EXERCISE: Can you reproduce the records below word for word, starting at the line containing "Where should I click to: Select" and ending at the line containing "pos(86,184)", with both of those lines included?

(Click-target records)

<<<<

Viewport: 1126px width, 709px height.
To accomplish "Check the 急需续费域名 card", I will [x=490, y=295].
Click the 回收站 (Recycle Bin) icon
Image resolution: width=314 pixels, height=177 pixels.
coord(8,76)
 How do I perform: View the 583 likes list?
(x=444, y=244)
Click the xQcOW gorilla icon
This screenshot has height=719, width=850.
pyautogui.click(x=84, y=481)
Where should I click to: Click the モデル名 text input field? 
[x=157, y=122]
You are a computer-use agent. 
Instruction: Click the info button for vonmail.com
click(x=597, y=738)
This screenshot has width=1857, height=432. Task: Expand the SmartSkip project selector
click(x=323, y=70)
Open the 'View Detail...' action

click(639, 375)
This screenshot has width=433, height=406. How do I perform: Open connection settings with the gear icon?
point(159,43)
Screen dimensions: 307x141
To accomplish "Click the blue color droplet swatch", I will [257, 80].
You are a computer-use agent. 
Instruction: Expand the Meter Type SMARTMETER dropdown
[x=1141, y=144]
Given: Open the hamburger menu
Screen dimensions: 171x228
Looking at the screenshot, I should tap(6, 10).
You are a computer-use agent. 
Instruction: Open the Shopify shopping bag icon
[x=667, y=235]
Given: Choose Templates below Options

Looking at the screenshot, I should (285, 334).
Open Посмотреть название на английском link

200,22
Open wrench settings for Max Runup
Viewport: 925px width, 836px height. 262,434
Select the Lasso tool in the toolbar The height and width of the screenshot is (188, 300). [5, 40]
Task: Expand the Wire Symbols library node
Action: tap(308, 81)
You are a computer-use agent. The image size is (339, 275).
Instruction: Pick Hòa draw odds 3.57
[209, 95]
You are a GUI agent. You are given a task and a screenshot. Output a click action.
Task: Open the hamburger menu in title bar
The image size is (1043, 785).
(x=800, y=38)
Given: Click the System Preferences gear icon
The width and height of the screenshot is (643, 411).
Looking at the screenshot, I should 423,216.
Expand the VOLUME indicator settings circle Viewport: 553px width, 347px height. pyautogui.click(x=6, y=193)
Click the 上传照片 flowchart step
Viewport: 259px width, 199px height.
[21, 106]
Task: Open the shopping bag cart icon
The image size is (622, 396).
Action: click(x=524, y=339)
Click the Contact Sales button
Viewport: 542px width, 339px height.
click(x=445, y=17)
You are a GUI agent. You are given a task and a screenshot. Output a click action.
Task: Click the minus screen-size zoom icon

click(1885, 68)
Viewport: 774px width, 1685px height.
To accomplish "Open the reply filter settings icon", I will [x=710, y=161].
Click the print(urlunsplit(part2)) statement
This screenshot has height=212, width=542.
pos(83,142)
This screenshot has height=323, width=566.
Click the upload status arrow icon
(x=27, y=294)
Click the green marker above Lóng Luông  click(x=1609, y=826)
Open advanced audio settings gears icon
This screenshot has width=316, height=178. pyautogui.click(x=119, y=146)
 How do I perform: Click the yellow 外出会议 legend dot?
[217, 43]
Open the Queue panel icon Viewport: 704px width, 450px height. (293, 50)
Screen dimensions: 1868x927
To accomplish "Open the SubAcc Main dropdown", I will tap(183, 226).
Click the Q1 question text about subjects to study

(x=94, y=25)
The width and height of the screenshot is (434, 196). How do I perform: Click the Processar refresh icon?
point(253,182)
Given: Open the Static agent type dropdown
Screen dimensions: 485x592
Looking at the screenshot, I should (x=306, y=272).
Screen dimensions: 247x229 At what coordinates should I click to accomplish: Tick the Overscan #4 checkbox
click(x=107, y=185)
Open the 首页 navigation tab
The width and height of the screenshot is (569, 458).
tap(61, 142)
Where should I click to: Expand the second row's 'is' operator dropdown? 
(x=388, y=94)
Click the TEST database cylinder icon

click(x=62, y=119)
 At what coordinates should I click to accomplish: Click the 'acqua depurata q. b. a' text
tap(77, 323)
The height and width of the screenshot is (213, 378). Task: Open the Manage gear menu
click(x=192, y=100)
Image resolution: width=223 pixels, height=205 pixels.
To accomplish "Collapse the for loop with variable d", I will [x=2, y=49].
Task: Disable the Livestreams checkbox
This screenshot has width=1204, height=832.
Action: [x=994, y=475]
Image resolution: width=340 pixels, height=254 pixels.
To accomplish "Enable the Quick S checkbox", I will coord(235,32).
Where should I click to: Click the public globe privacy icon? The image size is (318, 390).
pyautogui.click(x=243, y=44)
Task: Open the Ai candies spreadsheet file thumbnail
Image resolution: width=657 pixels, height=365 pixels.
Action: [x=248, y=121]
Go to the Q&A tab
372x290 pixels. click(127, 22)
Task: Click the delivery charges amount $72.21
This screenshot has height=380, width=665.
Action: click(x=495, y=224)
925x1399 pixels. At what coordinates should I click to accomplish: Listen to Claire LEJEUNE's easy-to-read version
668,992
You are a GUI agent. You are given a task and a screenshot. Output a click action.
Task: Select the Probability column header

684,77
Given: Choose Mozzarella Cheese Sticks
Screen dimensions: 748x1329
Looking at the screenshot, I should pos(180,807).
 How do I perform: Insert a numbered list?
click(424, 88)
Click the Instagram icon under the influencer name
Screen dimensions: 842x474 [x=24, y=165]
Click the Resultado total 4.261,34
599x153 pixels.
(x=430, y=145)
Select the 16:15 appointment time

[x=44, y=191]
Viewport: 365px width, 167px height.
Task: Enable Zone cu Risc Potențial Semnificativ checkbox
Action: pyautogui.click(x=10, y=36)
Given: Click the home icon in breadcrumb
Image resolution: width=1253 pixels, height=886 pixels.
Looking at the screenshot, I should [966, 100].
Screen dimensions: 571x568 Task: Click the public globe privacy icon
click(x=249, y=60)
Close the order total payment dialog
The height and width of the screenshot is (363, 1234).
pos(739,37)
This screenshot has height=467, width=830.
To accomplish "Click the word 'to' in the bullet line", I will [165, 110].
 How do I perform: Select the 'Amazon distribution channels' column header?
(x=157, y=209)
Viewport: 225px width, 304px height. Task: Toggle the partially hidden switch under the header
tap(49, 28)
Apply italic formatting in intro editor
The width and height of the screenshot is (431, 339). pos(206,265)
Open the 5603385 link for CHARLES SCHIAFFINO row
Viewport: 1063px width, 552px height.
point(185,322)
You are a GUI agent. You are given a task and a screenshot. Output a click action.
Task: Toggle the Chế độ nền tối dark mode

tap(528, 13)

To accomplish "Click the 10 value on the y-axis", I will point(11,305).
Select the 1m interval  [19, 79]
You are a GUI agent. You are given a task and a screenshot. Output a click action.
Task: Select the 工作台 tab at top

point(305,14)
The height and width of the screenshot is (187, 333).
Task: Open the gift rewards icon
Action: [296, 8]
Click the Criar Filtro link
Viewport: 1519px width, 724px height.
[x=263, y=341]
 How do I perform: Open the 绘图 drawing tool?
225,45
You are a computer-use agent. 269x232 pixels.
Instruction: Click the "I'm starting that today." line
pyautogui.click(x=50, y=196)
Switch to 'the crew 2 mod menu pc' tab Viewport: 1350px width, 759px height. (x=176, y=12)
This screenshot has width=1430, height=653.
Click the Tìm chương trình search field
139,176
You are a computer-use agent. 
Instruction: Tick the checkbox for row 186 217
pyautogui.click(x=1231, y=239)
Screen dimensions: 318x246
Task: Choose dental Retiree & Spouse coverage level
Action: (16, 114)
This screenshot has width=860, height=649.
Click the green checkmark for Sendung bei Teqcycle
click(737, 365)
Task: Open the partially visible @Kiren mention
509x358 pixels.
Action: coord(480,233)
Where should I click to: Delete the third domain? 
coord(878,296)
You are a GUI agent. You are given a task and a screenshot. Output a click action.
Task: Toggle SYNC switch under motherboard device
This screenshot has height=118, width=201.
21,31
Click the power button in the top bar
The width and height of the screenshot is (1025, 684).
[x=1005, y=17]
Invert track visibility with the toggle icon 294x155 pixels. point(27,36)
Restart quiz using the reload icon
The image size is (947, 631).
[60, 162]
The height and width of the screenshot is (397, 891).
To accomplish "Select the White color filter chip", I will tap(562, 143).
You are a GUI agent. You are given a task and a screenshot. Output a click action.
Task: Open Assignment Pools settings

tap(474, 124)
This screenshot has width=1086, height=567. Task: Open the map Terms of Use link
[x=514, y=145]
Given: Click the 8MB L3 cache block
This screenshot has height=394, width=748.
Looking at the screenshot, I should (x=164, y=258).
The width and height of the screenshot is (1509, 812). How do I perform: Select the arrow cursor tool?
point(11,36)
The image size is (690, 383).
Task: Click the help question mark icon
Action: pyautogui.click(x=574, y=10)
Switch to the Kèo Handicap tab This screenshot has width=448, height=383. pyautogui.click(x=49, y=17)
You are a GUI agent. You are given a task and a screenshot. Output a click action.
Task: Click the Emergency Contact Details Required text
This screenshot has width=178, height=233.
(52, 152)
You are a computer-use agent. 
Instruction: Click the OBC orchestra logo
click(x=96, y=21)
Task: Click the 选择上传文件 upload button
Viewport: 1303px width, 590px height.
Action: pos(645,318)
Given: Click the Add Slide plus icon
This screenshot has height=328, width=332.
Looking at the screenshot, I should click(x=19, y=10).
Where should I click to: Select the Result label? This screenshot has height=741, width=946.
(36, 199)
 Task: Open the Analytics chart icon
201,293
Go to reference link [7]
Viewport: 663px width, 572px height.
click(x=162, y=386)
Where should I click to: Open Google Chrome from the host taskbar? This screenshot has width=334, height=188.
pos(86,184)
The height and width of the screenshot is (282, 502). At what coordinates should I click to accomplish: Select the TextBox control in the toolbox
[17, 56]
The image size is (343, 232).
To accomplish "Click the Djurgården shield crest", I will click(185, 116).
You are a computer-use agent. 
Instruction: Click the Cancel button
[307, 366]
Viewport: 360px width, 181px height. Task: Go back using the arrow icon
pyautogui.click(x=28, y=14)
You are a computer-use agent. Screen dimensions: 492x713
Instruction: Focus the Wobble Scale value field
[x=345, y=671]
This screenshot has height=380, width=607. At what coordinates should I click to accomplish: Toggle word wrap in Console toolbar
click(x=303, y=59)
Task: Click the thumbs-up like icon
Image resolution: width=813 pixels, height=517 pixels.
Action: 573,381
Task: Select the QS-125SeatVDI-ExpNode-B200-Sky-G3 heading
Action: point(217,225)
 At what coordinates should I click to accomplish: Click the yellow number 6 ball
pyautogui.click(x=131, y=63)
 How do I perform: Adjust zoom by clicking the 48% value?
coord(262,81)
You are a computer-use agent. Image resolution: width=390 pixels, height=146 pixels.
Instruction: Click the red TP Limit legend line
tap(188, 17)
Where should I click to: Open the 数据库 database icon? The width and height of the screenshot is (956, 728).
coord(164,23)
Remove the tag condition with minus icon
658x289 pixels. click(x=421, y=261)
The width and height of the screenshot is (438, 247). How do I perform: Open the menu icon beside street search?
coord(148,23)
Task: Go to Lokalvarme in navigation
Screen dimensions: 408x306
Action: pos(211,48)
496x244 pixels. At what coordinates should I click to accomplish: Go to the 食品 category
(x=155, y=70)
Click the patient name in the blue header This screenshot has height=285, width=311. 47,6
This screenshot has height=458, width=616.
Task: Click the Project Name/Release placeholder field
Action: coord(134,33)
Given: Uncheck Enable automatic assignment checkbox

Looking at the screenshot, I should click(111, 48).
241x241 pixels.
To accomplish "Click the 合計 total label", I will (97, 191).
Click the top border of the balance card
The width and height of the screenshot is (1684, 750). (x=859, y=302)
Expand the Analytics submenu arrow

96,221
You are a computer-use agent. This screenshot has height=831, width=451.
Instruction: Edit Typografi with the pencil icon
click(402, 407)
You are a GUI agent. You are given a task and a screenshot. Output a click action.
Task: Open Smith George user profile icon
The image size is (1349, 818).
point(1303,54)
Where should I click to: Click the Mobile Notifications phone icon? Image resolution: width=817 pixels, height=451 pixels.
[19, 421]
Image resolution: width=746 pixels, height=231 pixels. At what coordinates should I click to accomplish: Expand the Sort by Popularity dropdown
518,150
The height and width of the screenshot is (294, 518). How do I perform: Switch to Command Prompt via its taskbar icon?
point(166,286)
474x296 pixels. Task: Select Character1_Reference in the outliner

>>>>

TASK SOLUTION:
Where should I click to: Select the Result label? This screenshot has height=741, width=946.
(36, 199)
 Task: Open the Analytics chart icon
201,293
Go to reference link [7]
Viewport: 663px width, 572px height.
click(x=162, y=386)
Where should I click to: Open Google Chrome from the host taskbar? This screenshot has width=334, height=188.
pos(86,184)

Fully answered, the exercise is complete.